Lista de tareas:
• A. Repite al pie de la letra el pasaje del texto sobre la vejez que va desde "Respecto al referido" hasta "el imaginario adolescente.".
• B. Escribe la parte siguiente del texto sobre la vejez, empezando justo después de su última oración.

Sección de texto:
★ ★ ★ ★ ★
Por Donaldo Mendoza
Dos sucesos noticiosos recientes, ambos en medios virtuales, me dieron motivo para ampliar mi reflexión sobre la vejez. El primero, un artículo que advertía sobre los cuidados a que obliga esa edad que empieza desde los 60 años, según la ciencia médica; y en el otro, un columnista que se refiere a esa etapa de la vida como la “edad maravillosa”. El primer artículo fue, además, ilustrado con un símbolo que se usa con frecuencia para representar la vejez.
Respecto al referido símbolo, es un estereotipo para, supuestamente, plasmar la imagen del anciano: un ser encorvado y apoyado en un bastón. Hay que decir que no todos envejecemos igual: con giba y la cerviz doblada, ni todos apoyamos nuestra humanidad sobre un “cayado” lazarillo. Como temerario es decir que la vejez es la edad “maravillosa”. La única edad que merece ese adjetivo, con todos los honores, es la ADOLESCENCIA: la edad del colegio, que nos salva de la opresión de la ignorancia; la edad del vigor físico y del primer amor. Y lo más maravilloso: la idea de la muerte no tiene lugar en el imaginario adolescente.
★ ★ ★ ★ ★
Datos almacenados:

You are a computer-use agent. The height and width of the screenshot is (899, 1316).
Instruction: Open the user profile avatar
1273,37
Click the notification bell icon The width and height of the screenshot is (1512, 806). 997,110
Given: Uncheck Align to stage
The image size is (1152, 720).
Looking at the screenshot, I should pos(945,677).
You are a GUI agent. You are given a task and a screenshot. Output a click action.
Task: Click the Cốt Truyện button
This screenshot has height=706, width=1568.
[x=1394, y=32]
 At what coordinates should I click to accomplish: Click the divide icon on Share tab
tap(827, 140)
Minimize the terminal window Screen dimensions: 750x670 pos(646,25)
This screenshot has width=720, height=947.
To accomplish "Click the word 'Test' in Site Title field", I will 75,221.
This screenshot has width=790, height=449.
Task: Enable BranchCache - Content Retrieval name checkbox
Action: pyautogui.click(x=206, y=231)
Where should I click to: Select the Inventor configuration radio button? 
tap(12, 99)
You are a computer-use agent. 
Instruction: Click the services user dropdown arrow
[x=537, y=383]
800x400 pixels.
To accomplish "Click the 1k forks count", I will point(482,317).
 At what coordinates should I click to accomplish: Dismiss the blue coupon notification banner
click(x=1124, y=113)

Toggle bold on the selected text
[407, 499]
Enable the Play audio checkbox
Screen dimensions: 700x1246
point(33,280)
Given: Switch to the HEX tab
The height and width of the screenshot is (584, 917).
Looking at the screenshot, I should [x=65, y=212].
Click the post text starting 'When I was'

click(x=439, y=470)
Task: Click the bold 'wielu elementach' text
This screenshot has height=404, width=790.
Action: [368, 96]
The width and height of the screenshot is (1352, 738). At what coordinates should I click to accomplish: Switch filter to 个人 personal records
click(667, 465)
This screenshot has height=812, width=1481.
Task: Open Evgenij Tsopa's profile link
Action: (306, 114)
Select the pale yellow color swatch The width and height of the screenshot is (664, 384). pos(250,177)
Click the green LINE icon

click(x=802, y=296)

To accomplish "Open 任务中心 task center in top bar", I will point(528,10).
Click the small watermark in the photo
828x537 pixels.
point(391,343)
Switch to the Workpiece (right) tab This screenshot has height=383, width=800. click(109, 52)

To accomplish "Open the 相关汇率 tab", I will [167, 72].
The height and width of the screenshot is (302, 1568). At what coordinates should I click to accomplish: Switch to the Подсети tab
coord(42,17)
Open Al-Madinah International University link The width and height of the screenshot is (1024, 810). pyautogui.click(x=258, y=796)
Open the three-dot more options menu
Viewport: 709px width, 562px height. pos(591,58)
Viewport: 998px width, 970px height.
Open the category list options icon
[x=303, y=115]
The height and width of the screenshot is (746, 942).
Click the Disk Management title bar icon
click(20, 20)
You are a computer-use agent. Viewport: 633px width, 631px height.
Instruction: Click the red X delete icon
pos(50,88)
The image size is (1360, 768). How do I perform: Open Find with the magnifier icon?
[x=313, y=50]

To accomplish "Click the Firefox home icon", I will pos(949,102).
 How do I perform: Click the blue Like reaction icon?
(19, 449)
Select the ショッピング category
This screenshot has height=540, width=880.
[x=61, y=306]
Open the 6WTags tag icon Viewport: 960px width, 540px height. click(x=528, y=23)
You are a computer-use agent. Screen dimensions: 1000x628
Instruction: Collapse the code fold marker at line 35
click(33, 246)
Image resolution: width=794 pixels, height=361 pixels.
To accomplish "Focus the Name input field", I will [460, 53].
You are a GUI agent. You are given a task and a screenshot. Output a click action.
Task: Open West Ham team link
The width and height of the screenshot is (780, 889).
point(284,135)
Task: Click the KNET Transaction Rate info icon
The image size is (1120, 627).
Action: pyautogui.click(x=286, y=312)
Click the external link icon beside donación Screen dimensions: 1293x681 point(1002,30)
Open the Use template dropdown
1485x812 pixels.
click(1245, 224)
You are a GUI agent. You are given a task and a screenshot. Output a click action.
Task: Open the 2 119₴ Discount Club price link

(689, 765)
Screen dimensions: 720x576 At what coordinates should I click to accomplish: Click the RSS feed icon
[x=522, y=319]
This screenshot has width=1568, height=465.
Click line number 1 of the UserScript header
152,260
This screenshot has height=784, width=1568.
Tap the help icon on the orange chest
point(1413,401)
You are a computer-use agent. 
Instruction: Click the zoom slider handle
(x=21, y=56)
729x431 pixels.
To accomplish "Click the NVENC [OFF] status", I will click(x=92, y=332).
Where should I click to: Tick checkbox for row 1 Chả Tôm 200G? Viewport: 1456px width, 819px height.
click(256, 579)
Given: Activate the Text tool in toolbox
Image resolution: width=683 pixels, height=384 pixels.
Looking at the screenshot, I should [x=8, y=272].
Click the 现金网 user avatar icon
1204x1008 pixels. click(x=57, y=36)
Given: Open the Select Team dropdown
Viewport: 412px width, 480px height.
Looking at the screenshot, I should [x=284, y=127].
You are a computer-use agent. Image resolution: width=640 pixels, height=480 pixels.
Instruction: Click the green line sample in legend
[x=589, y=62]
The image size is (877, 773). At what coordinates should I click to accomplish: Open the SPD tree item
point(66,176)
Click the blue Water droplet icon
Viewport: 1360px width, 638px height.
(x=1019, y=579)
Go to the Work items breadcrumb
★ ★ ★ ★ ★
Respuestas por tarea:
• A.
Respecto al referido símbolo, es un estereotipo para, supuestamente, plasmar la imagen del anciano: un ser encorvado y apoyado en un bastón. Hay que decir que no todos envejecemos igual: con giba y la cerviz doblada, ni todos apoyamos nuestra humanidad sobre un “cayado” lazarillo. Como temerario es decir que la vejez es la edad “maravillosa”. La única edad que merece ese adjetivo, con todos los honores, es la ADOLESCENCIA: la edad del colegio, que nos salva de la opresión de la ignorancia; la edad del vigor físico y del primer amor. Y lo más maravilloso: la idea de la muerte no tiene lugar en el imaginario adolescente.

• B.
Pero si bien la vejez no es maravillosa, sí es, en cambio, pródiga en indulgencias. Se le atribuye sabiduría, en virtud de que el adulto mayor es más prudente, y de suyo más propenso a dar buenos consejos, “consolándose así de no poder dar, por la edad, malos ejemplos”. Quizá sí sea una maravilla el privilegio de no hacer cola, cortesía que algunas empresas, especialmente privadas, aplican; aunque las que deberían hacerlo, las EPS, no la practican.
Así, la prudencia y el no hacer cola, son dos entre las escasas maravillas de la edad madura. La naturaleza de la vejez, por proceso natural, podría resumirse en: disminución de la masa muscular y deterioro de los sentidos, unos más que otros, por la fatiga de los años. A algunos, la genética les pasa onerosas facturas en los tristes crepúsculos de la demencia senil o el alzhéimer. A propósito, el neurólogo antioqueño Francisco Lopera, reconocido por la comunidad científica mundial por sus estudios para detener el avance de esa enfermedad, pone por encima de cualquier medicamento el cariño y acompañamiento familiar. La familia, una maravillosa presencia para cerrarle el paso a la soledad, quizá la peor enfermedad en la edad postrera.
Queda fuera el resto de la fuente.